The vigor of an emancipated mind. The burying of broken promises and awakening of self-awareness. Intentional nostalgia. The collection intentionally looked back to see the future. The collection started an uncomfortable but necessary conversation.
Who is GEORGE and why is he DEAR? This question has been raging since the collection debuted. At Ituen Basi we are always fascinated by the incredibly rich and diverse culture of the Nigerian people. The multilayered influences are often untapped and unnoticed.
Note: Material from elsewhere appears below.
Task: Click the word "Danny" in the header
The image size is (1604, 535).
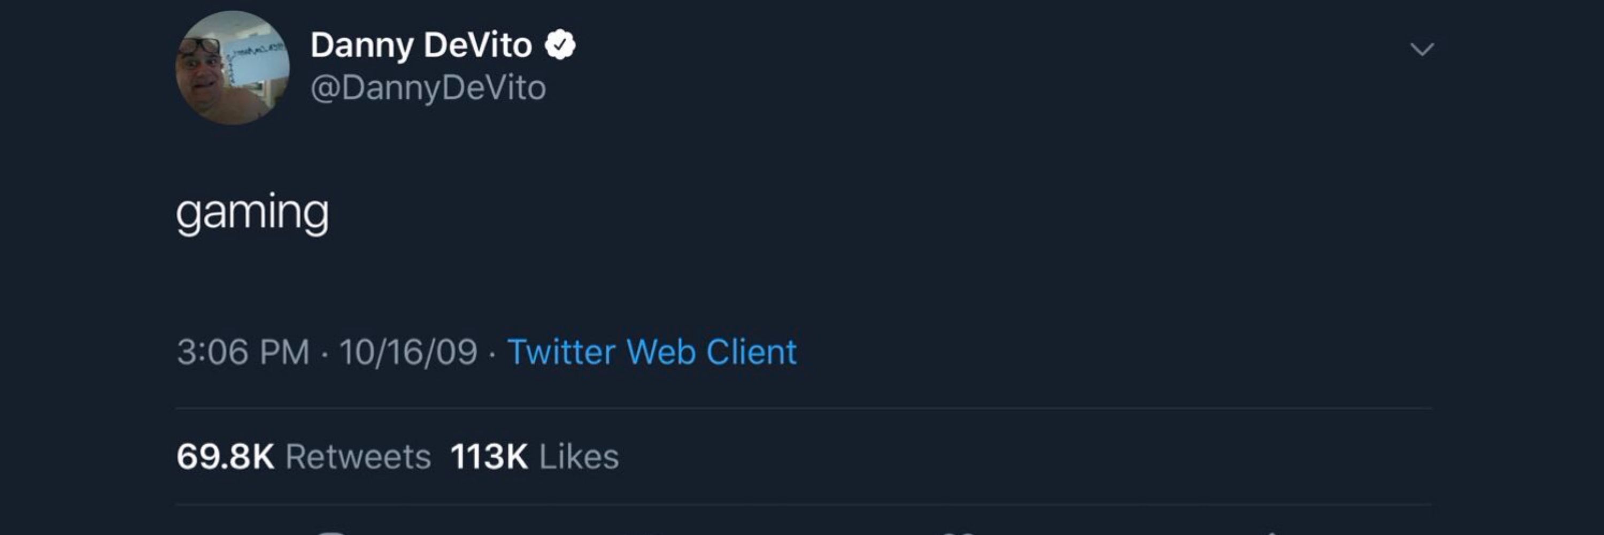Action: click(362, 45)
For this collection, we choose the somewhat marginalized plaid George fabric worn primarily by the people of the Southeastern part of Nigeria as our starting point. We love the lightness of the fabric, its simple plain weave, and its vast array of colours. The fabric’s interesting history is also another point of interest. This fabric predates the Nigerian independence as it was brought during the British colonialization from the Madras region in India. It was quickly adopted for its wearability and became a symbol of wealth and success until the weavers in Akwete began to weave their local versions of the fabric because the imported versions were very expensive. It is still argued that the fabric was named George after King George.
So back to the question, who is GEORGE and why is he DEAR? Dear George is not a person but a state of mind. Dear George is a re-awakening, a taking back of self. Dear George is a conversation that started a long time ago and should not have ended without your say-so. Dear George is a taking back of power, liberating yourself from a trying situation. Dear George is a clarion call that says it is time to speak up and demand what was promised. Dear George is unapologetic confidence and boldness. Dear George is a victory dance of self-discovery. So what will your Dear George letter say?